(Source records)
□ □ □ □ □ □ □

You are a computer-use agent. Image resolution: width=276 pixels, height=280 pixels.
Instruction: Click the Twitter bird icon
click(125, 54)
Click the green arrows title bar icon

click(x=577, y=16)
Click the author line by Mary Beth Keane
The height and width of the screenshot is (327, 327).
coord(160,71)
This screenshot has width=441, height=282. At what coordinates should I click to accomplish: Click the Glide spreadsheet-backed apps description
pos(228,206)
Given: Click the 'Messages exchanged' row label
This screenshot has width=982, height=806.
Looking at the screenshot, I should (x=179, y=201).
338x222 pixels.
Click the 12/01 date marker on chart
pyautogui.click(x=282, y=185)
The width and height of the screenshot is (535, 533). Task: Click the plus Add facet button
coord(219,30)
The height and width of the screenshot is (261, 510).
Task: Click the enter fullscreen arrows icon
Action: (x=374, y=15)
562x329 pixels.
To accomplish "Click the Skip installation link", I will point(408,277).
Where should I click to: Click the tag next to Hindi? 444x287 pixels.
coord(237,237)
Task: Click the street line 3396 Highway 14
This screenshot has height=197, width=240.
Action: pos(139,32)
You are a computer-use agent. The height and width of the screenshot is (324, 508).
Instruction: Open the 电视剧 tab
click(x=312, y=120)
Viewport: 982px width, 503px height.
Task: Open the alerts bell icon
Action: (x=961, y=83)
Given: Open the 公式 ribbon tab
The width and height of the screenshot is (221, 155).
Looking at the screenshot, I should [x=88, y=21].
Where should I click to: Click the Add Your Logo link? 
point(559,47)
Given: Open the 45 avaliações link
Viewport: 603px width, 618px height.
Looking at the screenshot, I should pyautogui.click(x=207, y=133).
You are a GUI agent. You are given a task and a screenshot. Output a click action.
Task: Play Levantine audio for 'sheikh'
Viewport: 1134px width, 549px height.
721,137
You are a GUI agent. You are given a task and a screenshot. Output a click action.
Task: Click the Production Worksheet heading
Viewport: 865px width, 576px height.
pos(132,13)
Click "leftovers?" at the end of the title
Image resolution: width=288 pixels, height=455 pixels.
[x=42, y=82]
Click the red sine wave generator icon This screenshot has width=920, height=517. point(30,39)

□ □ □ □ □ □ □

# [EXERCISE INSTRUCTIONS]
Every entry needs to be copied exactly as it was written.

# [FINAL ANSWER]
You are a computer-use agent. Image resolution: width=276 pixels, height=280 pixels.
Instruction: Click the Twitter bird icon
click(125, 54)
Click the green arrows title bar icon

click(x=577, y=16)
Click the author line by Mary Beth Keane
The height and width of the screenshot is (327, 327).
coord(160,71)
This screenshot has width=441, height=282. At what coordinates should I click to accomplish: Click the Glide spreadsheet-backed apps description
pos(228,206)
Given: Click the 'Messages exchanged' row label
This screenshot has width=982, height=806.
Looking at the screenshot, I should (x=179, y=201).
338x222 pixels.
Click the 12/01 date marker on chart
pyautogui.click(x=282, y=185)
The width and height of the screenshot is (535, 533). Task: Click the plus Add facet button
coord(219,30)
The height and width of the screenshot is (261, 510).
Task: Click the enter fullscreen arrows icon
Action: (x=374, y=15)
562x329 pixels.
To accomplish "Click the Skip installation link", I will point(408,277).
Where should I click to: Click the tag next to Hindi? 444x287 pixels.
coord(237,237)
Task: Click the street line 3396 Highway 14
This screenshot has height=197, width=240.
Action: pos(139,32)
You are a computer-use agent. The height and width of the screenshot is (324, 508).
Instruction: Open the 电视剧 tab
click(x=312, y=120)
Viewport: 982px width, 503px height.
Task: Open the alerts bell icon
Action: (x=961, y=83)
Given: Open the 公式 ribbon tab
The width and height of the screenshot is (221, 155).
Looking at the screenshot, I should [x=88, y=21].
Where should I click to: Click the Add Your Logo link? 
point(559,47)
Given: Open the 45 avaliações link
Viewport: 603px width, 618px height.
Looking at the screenshot, I should pyautogui.click(x=207, y=133).
You are a GUI agent. You are given a task and a screenshot. Output a click action.
Task: Play Levantine audio for 'sheikh'
Viewport: 1134px width, 549px height.
721,137
You are a GUI agent. You are given a task and a screenshot. Output a click action.
Task: Click the Production Worksheet heading
Viewport: 865px width, 576px height.
pos(132,13)
Click "leftovers?" at the end of the title
Image resolution: width=288 pixels, height=455 pixels.
[x=42, y=82]
Click the red sine wave generator icon This screenshot has width=920, height=517. point(30,39)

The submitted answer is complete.